Adalasia stepped forward to insert the key into the lock, but Sandu put a warning hand on her arm. “Wait. I remember this as well. This was not my father’s safeguard, but he left it because it was so clever. Only he had the keys. How is it that you came by them?”

“These keys have been handed down mother to daughter for centuries,” Adalasia said.

“Liona must have given them to your Tessina Ravasio long ago,” Sandu said. “This is another memory that I recall. It is hazy and barely there, I warn all of you. Tiberiu, I am sharing on the path of the brotherhood. You have been to the monastery. You did not stay long, but you carry the oath on your back. You will be able to see,” Sandu assured.

The vignette Sandu provided for them was shadowy and even grainy, like an older movie that hadn’t been cleaned up, nearly impossible for the others to see. He couldn’t quite get the imagery to unfold for them.

You are trying too hard to remember, my love, Adalasia whispered on their own path. Let it come to you. It’s almost there. Just breathe. It will come.

He had to have faith in himself. His father had sent him away from his family without an anchor for a reason. He had to have faith that now that they had found their way, it would come back to him and would make sense.

Sandu kept the connection between them not only mental but physical, his fingers loosely shackling her wrist. She felt him take a deep breath and exhale.

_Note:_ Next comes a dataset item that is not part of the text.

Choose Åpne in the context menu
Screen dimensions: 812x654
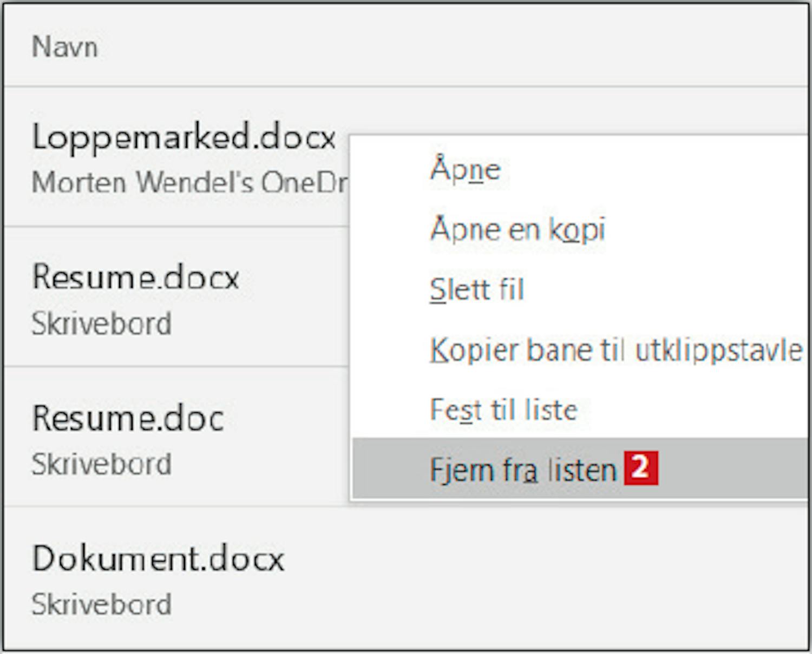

The images in his mind cleared.

There was Domizio standing beside Sandu just outside the boulders, both of them looking at another man who stood between them. The man was definitely Carpathian. His back was to them, but his shoulders were wide, his back strong, and his hair was unmistakable. He had very blond hair, streaked with silver, long, to his waist.

The stranger turned and Adalasia tried not to react. None of the Carpathian males reacted. Not a single one. He was the most daunting, scary-looking man she’d ever seen. His facial features were cut from pure stone. Pure beauty, hard lines. At the same time, there was something cunning, like a beast, in every one of those lines carved deep. His mouth held an edge of cruelty, but it was his eyes that seemed to pierce right through time, through centuries, to see them. He had strange blue eyes, but so light they appeared silvery. When he turned his head just slightly, the color deepened so it appeared as if hot blue flames burned in his eyes, just the way the red flames burned in Sandu’s.